Là où je résiste… là où je m’ouvre
« Si tu me parles, j’oublie.
Si tu m’expliques, je comprends.
Si je le vis, j’apprends. »
Le yoga ne nous demande pas de croire.
Il nous invite à expérimenter.
Et c’est souvent dans les postures les plus inconfortables que cette vérité devient évidente.
Rencontrer la résistance
Dans la pratique, il arrive toujours un moment où quelque chose se tend.
Une hanche qui refuse de s’ouvrir.
Une respiration qui devient plus courte.
Un mental qui commence à commenter.
C’est là que tout commence.
Car la résistance n’est pas un problème.
Elle est un message.
Un endroit où le corps, le mental ou l’émotion disent :
« Ici, il y a quelque chose à écouter. »
Ne pas forcer, ne pas fuir
Face à cette résistance, nous avons souvent deux réflexes :
forcer pour aller plus loin
fuir pour éviter l’inconfort
Mais le yoga nous propose une troisième voie.
Rester.
Respirer.
Observer.
Créer un espace entre ce que je ressens… et la manière dont j’y réagis.

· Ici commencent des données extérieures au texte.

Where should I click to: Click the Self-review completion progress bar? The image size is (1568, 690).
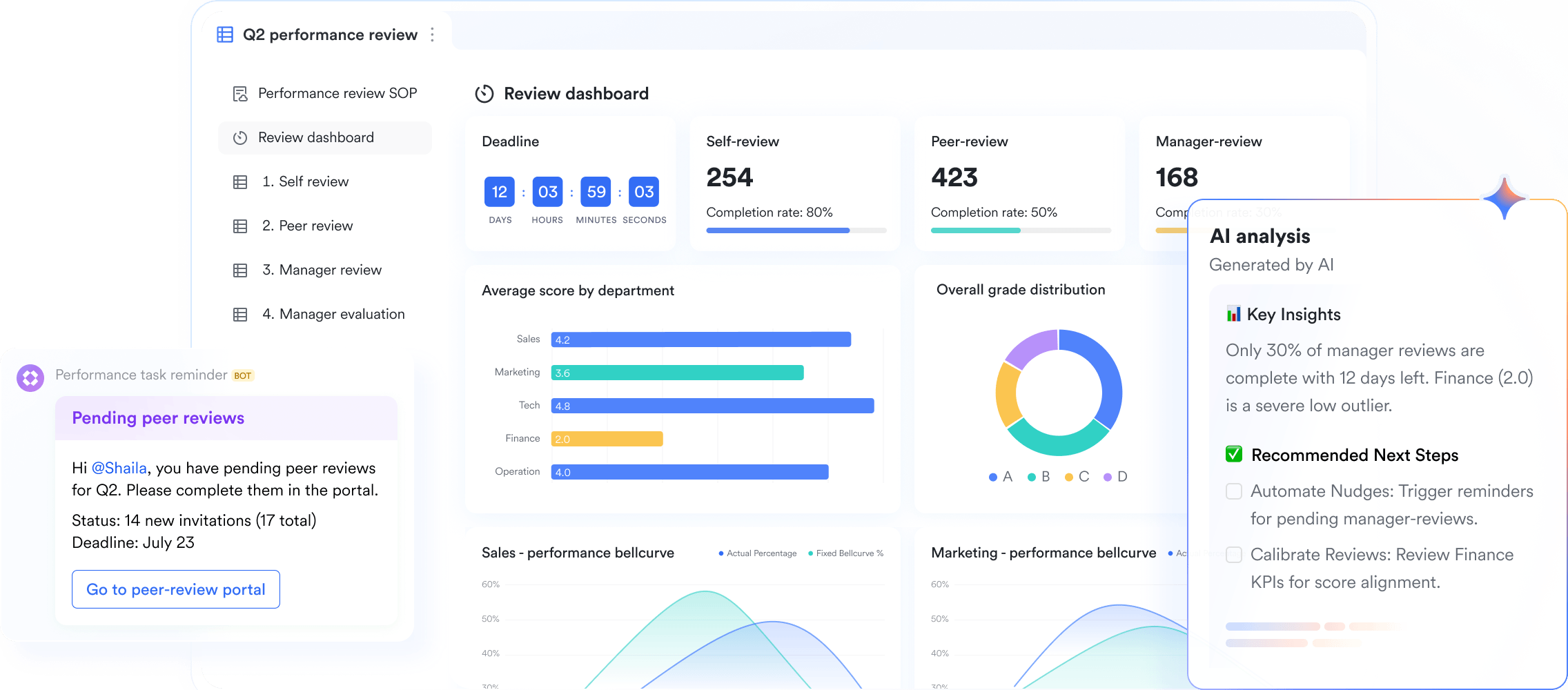click(796, 230)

La posture comme terrain d’exploration
Dans la posture que nous allons explorer, le corps s’ouvre profondément :
les hanches, le dos, les flancs.
La tête se rapproche du sol.
Le regard change.
Les repères aussi.
C’est une posture qui peut déstabiliser…
mais qui invite surtout à s’abandonner.
Non pas s’abandonner dans le sens de renoncer,
mais dans le sens de cesser de lutter inutilement.
Là où je résiste, je me ferme
Chaque fois que je contracte, que je retiens, que je veux contrôler,
je limite l’expérience.
Le souffle se raccourcit.
Le corps se durcit.
L’esprit se crispe.
La fermeture n’est pas une erreur.
Elle est une protection.
Mais elle peut aussi devenir une habitude.
Là où je m’abandonne, je m’ouvre
S’abandonner, ce n’est pas lâcher toute vigilance.
C’est faire confiance à l’intelligence du corps.
C’est relâcher juste ce qu’il faut.
C’est accepter de ne pas aller plus loin…
et découvrir que quelque chose s’ouvre quand même.
Peut-être plus subtilement.
Mais plus profondément.
Une pratique intérieure
Dans cette posture, je peux me poser quelques questions :
Où est-ce que je force inutilement ?
Où est-ce que je pourrais respirer davantage ?
Qu’est-ce qui se passe si je fais 10% de moins… mais avec 100% de présence ?
Alors la posture change.
Ou peut-être pas extérieurement.
Mais intérieurement, quelque chose bascule.
Expérimenter plutôt que comprendre
Le yoga ne cherche pas à nous donner des réponses.
Il nous propose des espaces.
Des espaces où ressentir, observer, ajuster.
Des espaces où la transformation ne vient pas de l’effort…
mais de la qualité de présence.
Et peut-être qu’au fil de la pratique, quelque chose devient clair :
Ce n’est pas la posture qui nous ouvre.
C’est la manière dont nous y entrons.